---------- Отрывок ----------

Но далее Горький делает признание, которое, может быть, объясняет, почему он не мог создать более обширного романа, с полным развитием характеров. «Я открыл в себе, — говорит он — немало добрых чувств и желаний, немало того, что обыкновенно называют хорошим, но чувства, объединяющего все это, стройной и ясной мысли, охватывающей все явления жизни, я не нашел в себе» (III, 247). Читая это признание, тотчас вспоминаешь о Тургеневе, который видел в подобной «свободе», в подобном объединенном понимании мира и жизни первое условие для того, чтобы сделаться крупным художником.

---------- Данные упражнения ----------

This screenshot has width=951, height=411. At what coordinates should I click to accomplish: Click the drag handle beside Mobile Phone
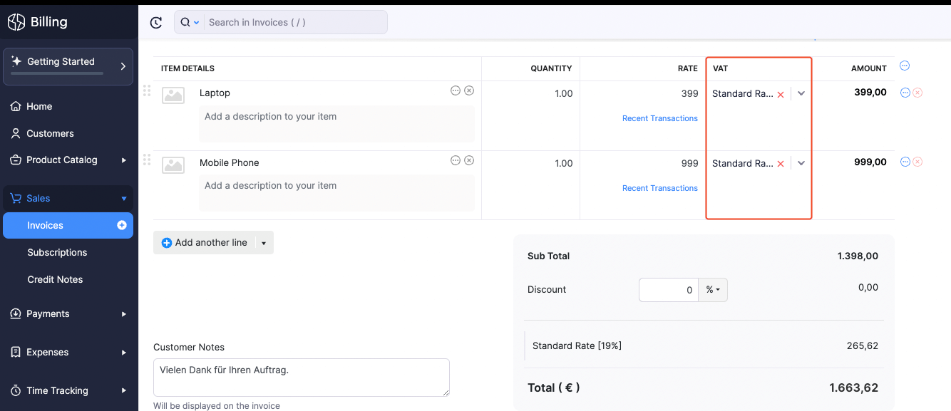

----------

Задание - Можете слово в слово повторить весь отрывок о признании Горького?

Ожидаемый ответ -
Но далее Горький делает признание, которое, может быть, объясняет, почему он не мог создать более обширного романа, с полным развитием характеров. «Я открыл в себе, — говорит он — немало добрых чувств и желаний, немало того, что обыкновенно называют хорошим, но чувства, объединяющего все это, стройной и ясной мысли, охватывающей все явления жизни, я не нашел в себе» (III, 247). Читая это признание, тотчас вспоминаешь о Тургеневе, который видел в подобной «свободе», в подобном объединенном понимании мира и жизни первое условие для того, чтобы сделаться крупным художником.